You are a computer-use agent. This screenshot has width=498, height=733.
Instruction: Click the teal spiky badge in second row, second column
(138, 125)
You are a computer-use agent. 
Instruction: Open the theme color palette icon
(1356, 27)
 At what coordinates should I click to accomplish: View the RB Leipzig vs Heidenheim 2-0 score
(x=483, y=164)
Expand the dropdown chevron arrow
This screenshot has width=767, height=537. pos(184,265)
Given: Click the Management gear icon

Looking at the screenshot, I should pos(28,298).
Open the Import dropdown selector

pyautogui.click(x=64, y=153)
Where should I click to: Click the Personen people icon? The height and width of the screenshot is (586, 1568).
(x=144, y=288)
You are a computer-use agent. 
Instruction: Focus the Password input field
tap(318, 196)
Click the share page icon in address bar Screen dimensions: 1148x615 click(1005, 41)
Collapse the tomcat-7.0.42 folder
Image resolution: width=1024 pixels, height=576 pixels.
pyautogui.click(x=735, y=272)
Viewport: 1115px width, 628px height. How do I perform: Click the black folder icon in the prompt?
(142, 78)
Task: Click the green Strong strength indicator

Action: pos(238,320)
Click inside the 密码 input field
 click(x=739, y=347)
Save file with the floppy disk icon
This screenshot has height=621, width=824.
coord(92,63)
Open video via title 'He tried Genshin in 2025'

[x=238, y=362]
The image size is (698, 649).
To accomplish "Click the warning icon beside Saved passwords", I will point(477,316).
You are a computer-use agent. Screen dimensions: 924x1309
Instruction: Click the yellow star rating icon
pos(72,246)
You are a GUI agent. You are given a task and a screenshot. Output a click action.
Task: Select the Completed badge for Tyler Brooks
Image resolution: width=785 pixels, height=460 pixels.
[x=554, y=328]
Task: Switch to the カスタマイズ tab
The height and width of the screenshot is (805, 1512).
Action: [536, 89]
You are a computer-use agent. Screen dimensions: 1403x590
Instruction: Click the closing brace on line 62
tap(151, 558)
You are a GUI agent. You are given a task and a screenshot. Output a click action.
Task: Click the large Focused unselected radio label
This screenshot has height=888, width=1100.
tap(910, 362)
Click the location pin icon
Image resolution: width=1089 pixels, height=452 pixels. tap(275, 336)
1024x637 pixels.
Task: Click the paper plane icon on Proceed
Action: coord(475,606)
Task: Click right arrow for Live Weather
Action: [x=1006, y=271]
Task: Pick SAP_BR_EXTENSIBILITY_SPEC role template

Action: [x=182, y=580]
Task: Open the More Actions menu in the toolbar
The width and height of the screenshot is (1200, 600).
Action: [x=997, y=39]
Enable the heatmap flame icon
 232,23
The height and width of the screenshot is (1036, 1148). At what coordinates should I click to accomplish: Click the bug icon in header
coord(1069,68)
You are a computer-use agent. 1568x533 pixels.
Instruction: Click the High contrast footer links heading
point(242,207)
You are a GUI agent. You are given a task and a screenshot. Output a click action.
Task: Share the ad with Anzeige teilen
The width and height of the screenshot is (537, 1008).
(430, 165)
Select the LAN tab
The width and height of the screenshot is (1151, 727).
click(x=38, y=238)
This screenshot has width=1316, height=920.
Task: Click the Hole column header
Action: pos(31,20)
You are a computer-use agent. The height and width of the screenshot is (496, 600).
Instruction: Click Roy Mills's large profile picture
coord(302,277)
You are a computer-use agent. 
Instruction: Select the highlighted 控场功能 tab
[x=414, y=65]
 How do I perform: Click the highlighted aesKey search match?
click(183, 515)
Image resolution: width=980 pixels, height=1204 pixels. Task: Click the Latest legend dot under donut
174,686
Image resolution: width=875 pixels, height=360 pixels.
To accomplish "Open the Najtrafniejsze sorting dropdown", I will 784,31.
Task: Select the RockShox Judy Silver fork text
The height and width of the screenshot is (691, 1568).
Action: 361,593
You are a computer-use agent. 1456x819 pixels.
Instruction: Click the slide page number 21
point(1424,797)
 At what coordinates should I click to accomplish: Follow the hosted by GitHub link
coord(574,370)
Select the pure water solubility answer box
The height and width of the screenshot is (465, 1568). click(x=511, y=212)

━━━━

- YOUR GOAL: The data is to be reproduced in full, every line intact.

- TASK SOLUTION:
You are a computer-use agent. This screenshot has width=498, height=733.
Instruction: Click the teal spiky badge in second row, second column
(138, 125)
You are a computer-use agent. 
Instruction: Open the theme color palette icon
(1356, 27)
 At what coordinates should I click to accomplish: View the RB Leipzig vs Heidenheim 2-0 score
(x=483, y=164)
Expand the dropdown chevron arrow
This screenshot has width=767, height=537. pos(184,265)
Given: Click the Management gear icon

Looking at the screenshot, I should pos(28,298).
Open the Import dropdown selector

pyautogui.click(x=64, y=153)
Where should I click to: Click the Personen people icon? The height and width of the screenshot is (586, 1568).
(x=144, y=288)
You are a computer-use agent. 
Instruction: Focus the Password input field
tap(318, 196)
Click the share page icon in address bar Screen dimensions: 1148x615 click(1005, 41)
Collapse the tomcat-7.0.42 folder
Image resolution: width=1024 pixels, height=576 pixels.
pyautogui.click(x=735, y=272)
Viewport: 1115px width, 628px height. How do I perform: Click the black folder icon in the prompt?
(142, 78)
Task: Click the green Strong strength indicator

Action: pos(238,320)
Click inside the 密码 input field
 click(x=739, y=347)
Save file with the floppy disk icon
This screenshot has height=621, width=824.
coord(92,63)
Open video via title 'He tried Genshin in 2025'

[x=238, y=362]
The image size is (698, 649).
To accomplish "Click the warning icon beside Saved passwords", I will point(477,316).
You are a computer-use agent. Screen dimensions: 924x1309
Instruction: Click the yellow star rating icon
pos(72,246)
You are a GUI agent. You are given a task and a screenshot. Output a click action.
Task: Select the Completed badge for Tyler Brooks
Image resolution: width=785 pixels, height=460 pixels.
[x=554, y=328]
Task: Switch to the カスタマイズ tab
The height and width of the screenshot is (805, 1512).
Action: [536, 89]
You are a computer-use agent. Screen dimensions: 1403x590
Instruction: Click the closing brace on line 62
tap(151, 558)
You are a GUI agent. You are given a task and a screenshot. Output a click action.
Task: Click the large Focused unselected radio label
This screenshot has height=888, width=1100.
tap(910, 362)
Click the location pin icon
Image resolution: width=1089 pixels, height=452 pixels. tap(275, 336)
1024x637 pixels.
Task: Click the paper plane icon on Proceed
Action: coord(475,606)
Task: Click right arrow for Live Weather
Action: [x=1006, y=271]
Task: Pick SAP_BR_EXTENSIBILITY_SPEC role template

Action: [x=182, y=580]
Task: Open the More Actions menu in the toolbar
The width and height of the screenshot is (1200, 600).
Action: [x=997, y=39]
Enable the heatmap flame icon
 232,23
The height and width of the screenshot is (1036, 1148). At what coordinates should I click to accomplish: Click the bug icon in header
coord(1069,68)
You are a computer-use agent. 1568x533 pixels.
Instruction: Click the High contrast footer links heading
point(242,207)
You are a GUI agent. You are given a task and a screenshot. Output a click action.
Task: Share the ad with Anzeige teilen
The width and height of the screenshot is (537, 1008).
(430, 165)
Select the LAN tab
The width and height of the screenshot is (1151, 727).
click(x=38, y=238)
This screenshot has width=1316, height=920.
Task: Click the Hole column header
Action: pos(31,20)
You are a computer-use agent. The height and width of the screenshot is (496, 600).
Instruction: Click Roy Mills's large profile picture
coord(302,277)
You are a computer-use agent. 
Instruction: Select the highlighted 控场功能 tab
[x=414, y=65]
 How do I perform: Click the highlighted aesKey search match?
click(183, 515)
Image resolution: width=980 pixels, height=1204 pixels. Task: Click the Latest legend dot under donut
174,686
Image resolution: width=875 pixels, height=360 pixels.
To accomplish "Open the Najtrafniejsze sorting dropdown", I will 784,31.
Task: Select the RockShox Judy Silver fork text
The height and width of the screenshot is (691, 1568).
Action: 361,593
You are a computer-use agent. 1456x819 pixels.
Instruction: Click the slide page number 21
point(1424,797)
 At what coordinates should I click to accomplish: Follow the hosted by GitHub link
coord(574,370)
Select the pure water solubility answer box
The height and width of the screenshot is (465, 1568). click(x=511, y=212)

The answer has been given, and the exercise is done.